Proleter yol çok farklıdır. Bu belirleyici saatte, çıkarlarınıza sahte bir şekilde hitap eden tüm siyasi oluşumlara karşı, tüm işçi güçlerini SAVAŞA KARŞI MÜCADELE adını taşıyan tek bir hedef etrafında birleştirmek söz konusudur. Bu mücadele, savaşa karşı aktif ve pasif direnişte, sınıf çatışmalarının derinleştirilmesinde, işçilerin gericiliğe karşı savunmasının güçlendirilmesinde, burjuva egemenliğinin en acımasız biçimine karşı proletaryanın çabalarını koordine eden ve bu savaş sırasında proleter devrimin kaldıraçları haline gelen kitle örgütlerinin kurulmasında ifadesini bulur. Bu nedenle, altı partinin maceracı ayaklanma demagojisine karşı, savaşa karşı proleter birleşik cephenin sözünü başlattık. Bu nedenle bugün sınıf düşmanınızın manevrasını kınıyor ve size doğru yolu, kendine işçi diyen partilerin size göstermeyi reddettiği tek yolu, proleter devrimin bilinçli, metodik ve emin bir şekilde hazırlanması yolunu gösteriyoruz.
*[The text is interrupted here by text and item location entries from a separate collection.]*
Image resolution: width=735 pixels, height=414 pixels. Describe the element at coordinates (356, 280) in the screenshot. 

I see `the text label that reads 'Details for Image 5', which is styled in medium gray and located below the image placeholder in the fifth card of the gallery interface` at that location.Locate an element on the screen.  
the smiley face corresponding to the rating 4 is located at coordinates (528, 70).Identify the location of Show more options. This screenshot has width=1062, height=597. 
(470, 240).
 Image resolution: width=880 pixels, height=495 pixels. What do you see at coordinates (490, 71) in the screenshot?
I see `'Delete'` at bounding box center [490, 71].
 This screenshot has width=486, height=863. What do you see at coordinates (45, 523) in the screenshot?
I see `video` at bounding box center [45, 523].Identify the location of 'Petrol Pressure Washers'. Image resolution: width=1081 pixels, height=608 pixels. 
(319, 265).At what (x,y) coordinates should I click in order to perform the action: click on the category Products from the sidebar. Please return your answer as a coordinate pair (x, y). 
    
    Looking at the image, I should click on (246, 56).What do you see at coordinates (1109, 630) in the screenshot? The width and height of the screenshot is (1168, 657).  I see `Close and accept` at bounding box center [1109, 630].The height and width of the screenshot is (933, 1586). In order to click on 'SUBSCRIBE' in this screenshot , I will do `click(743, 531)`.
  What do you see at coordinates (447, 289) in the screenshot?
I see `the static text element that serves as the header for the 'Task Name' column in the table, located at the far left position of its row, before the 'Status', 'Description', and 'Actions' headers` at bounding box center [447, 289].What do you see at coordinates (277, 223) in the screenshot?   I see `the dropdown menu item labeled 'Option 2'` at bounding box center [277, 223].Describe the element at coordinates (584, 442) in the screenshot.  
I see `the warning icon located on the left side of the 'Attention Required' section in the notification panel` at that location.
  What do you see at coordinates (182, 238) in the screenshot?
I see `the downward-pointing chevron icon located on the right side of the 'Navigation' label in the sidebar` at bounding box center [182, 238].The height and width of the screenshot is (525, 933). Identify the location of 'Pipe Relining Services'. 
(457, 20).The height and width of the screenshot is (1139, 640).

Proletarya, onu uçurumun kenarında tutma çabalarımıza rağmen, hizmet ettiği amaçlar ve sunduğu umutlar açısından çılgınca olduğunu düşündüğümüz bir mücadeleye sürüklenmesine izin verdiği gün, sizinle birlikte ve aranızda, yorulmak bilmeyen bir enerjiyle size aynı yolu göstermeye devam edeceğiz. Çünkü işçiler, bizim yerimiz, emekçi kitlelerin mücadeleye giriştiği her yerdir; onlara açık sınıf damgalarını yeniden kazandırmak ve Stalinist ve sosyal-demokrat oportünizmin şovenist ve savaş kışkırtıcısı sloganlarının karşısına proleter iktidar mücadelesinin sınıfçı ve enternasyonalist sloganlarını koymak için. Bir sınıf partisi sorumluluklarını üstlenmekte tereddüt etmez. Bu parti olan bizler, onu terk etmeyeceğiz.

KAHROLSUN SAVAŞ!

YAŞASIN PROLETER DEVRİM!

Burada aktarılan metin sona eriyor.